The new work, which will feature percussion improvisation by Dame Evelyn Glennie, will appear on Feb. 2, the final night of the festival, along with 1983’s The Desert Music, one of the last pieces Reich wrote for a full orchestra.
Reich’s use of tape dates back to the 1960s, when he first made his name for himself as a composer by using taped voices and instruments to create phasing patterns — essentially canons, where two or more instruments begin to play variations on the same melody, juxtaposing similar but different sounds on top of the other.

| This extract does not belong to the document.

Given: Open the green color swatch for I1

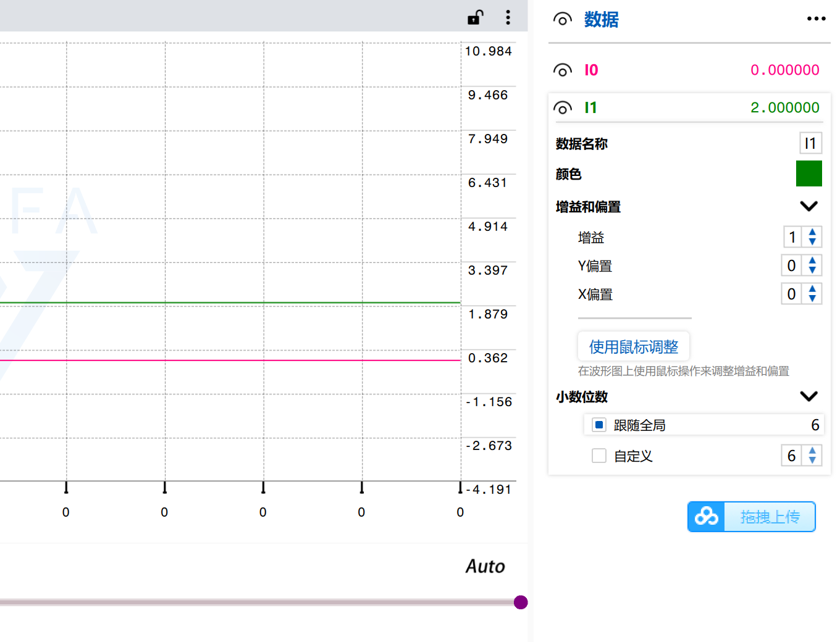Looking at the screenshot, I should 810,173.
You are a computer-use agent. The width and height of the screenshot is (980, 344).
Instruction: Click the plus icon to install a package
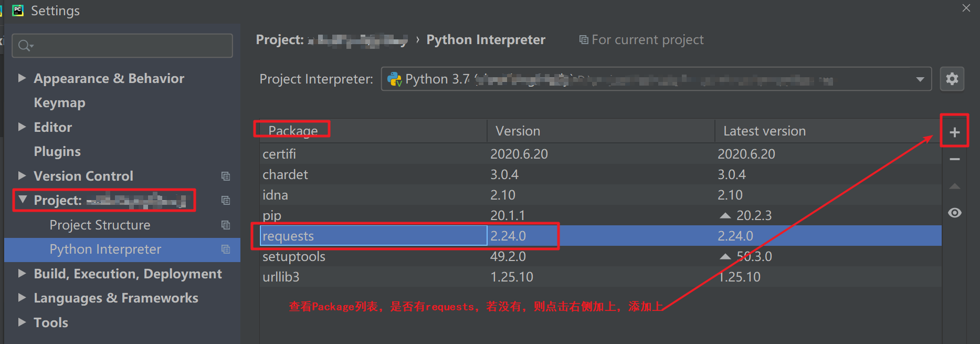point(954,132)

In the 1970s, Reich started writing even more elaborate pieces that played with time intervals as well as melodies. By the late ’80s, however, he started focusing on writing for smaller groups of musicians, mainly to make it easier for audiences to hear counterpoint and interlocking rhythms.

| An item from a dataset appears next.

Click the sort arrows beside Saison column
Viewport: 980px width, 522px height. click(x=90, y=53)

“I stopped writing for the orchestra (in 1986) simply because there were too many strings. I need one first violin or maybe three, but absolutely no more than that,” he said. “With all these musicians, it’s all too fat.”
Reich’s Clapping Music (1972), Tehillim (1981), Vermont Counterpoint (1982), New York Counterpoint (1985) and Double Sextet (2007) will also be presented at the New Music Festival, with all except Tehillim performed by smaller ensembles.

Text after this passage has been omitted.